光市事件の判決についておもうこと補足

今回の光市事件の判決をうけて、私は「これは○○(無期懲役とか)が妥当だよね」という気はさらさらない。むしろそういう風に「通ぶって」語ることは避けたい。あの事件を調べていて痛切に感じたのは「ないがしろにされる被告人」だった。あの弁護団がついて初めて被告人は自分の意思を語り始めたように思えた。

「犯罪者がないがしろにされて当然だろ」という意見もあるかもしれない。でも「被告人をないがしろにし、犯罪が行われた背景を語ることを封じる」ことは、「なぜ殺されたか」が曖昧になってしまうことでもある。何故殺されたか、その事由が曖昧になることは、殺された側の事由をも、曖昧にしていくことなのではないか。そしてそれは結果的に「被害者すらないがしろになる」ことになるのではないか。私は裁判でそこが争われないことが一番納得がいかない。

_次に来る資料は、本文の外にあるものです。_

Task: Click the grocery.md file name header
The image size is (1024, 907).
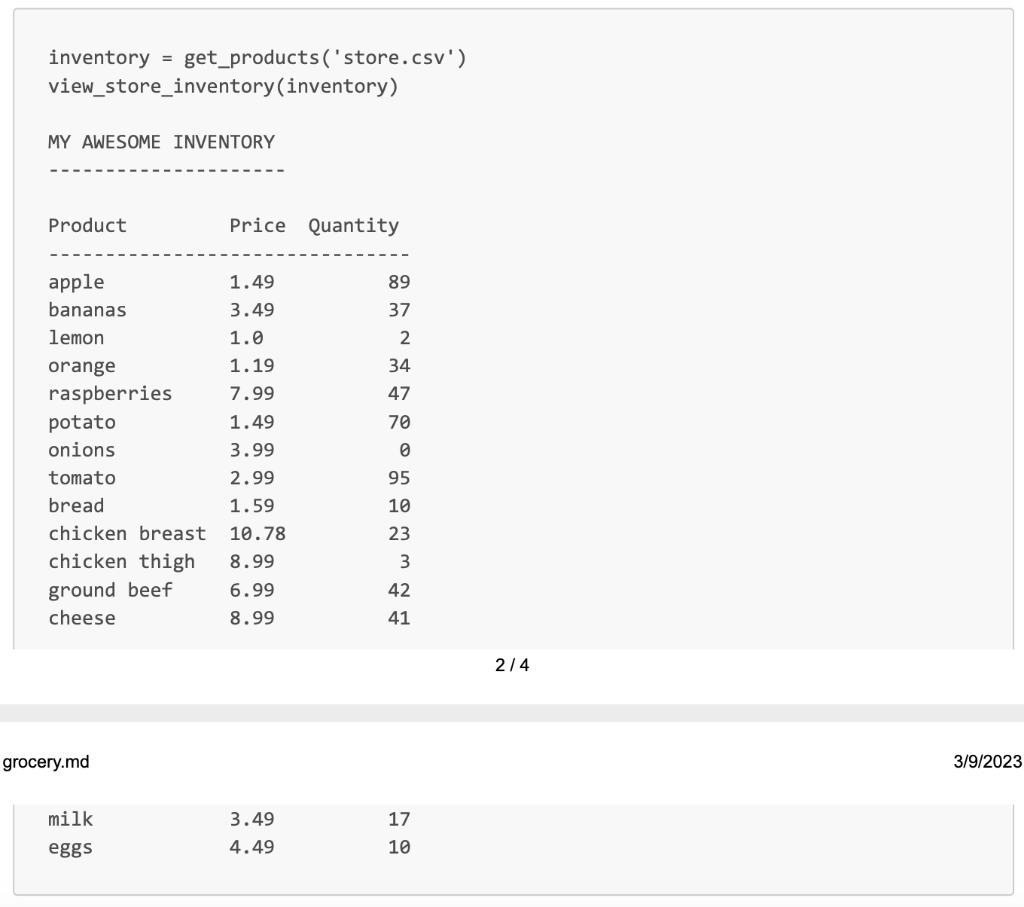Action: pos(46,762)
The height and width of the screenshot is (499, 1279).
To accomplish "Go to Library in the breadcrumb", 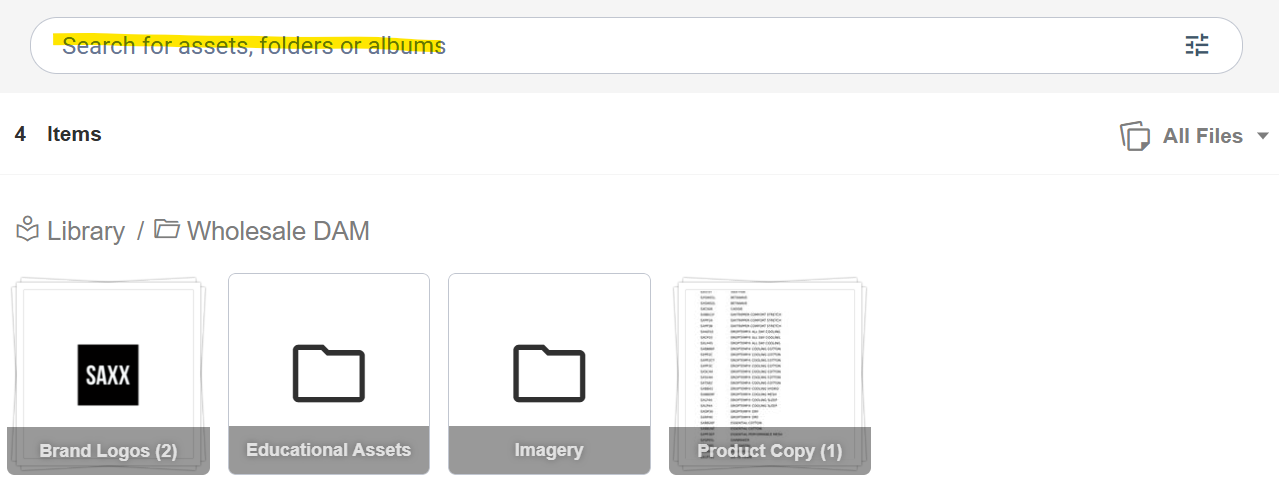I will coord(85,231).
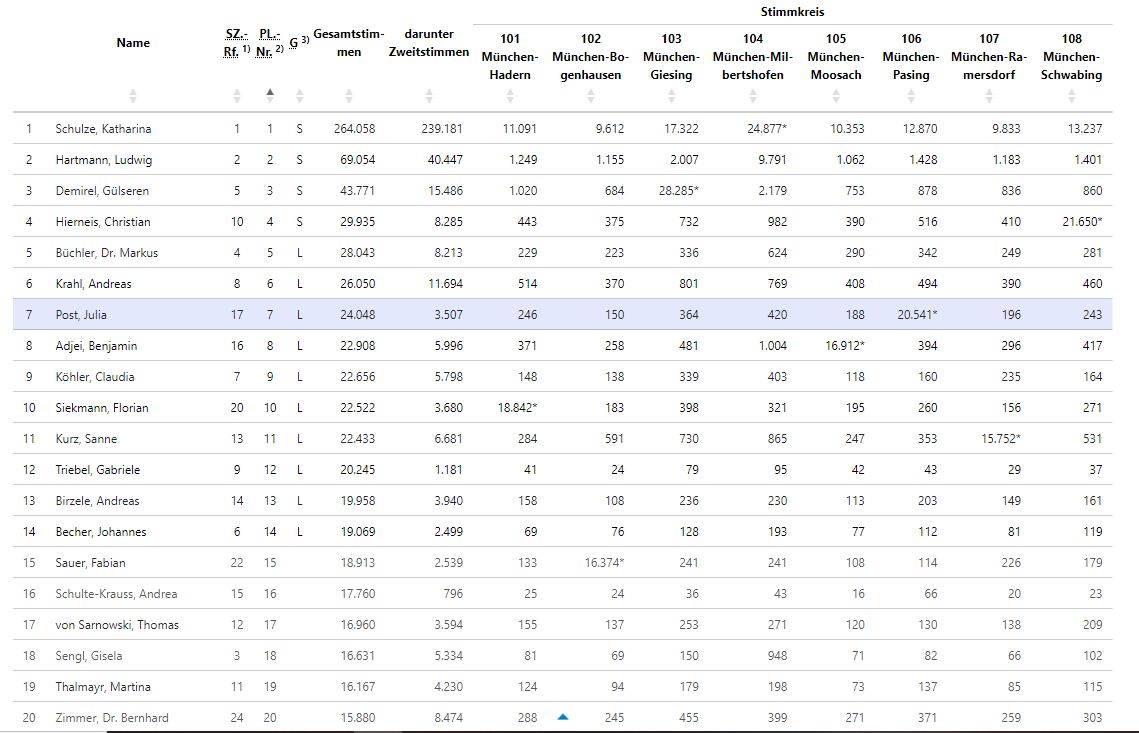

だから裁判でそこが争点になり、被告人なりの「論理」が明確になり、よって審理され、そうやって初めて本当の意味での「刑事裁判」といえるのではないだろうか。それででた「判決」ならば、私はもう、なにもいうまい。正直な感想をいえば、差し戻し控訴審まで、そのような「直球の」弁護が行われていたとは資料を読む限り、とてもそうは思えない。しかし、控訴審でようやくそれが実現したときには、すでに「世論の声」(やつを高く吊るせ)に司法が抗しきれないほどの事態となっていた。「誠実」に弁護しようとした弁護団懲戒請求が乱発され、銃弾までうちこまれる。そんな状態ではどうやってまともに審理されるというのだろうか。

結局、この裁判ではなにもはっきりしないままだったのではないか。これこそ、「殺され損」なんじゃないのか?被害者にとっては。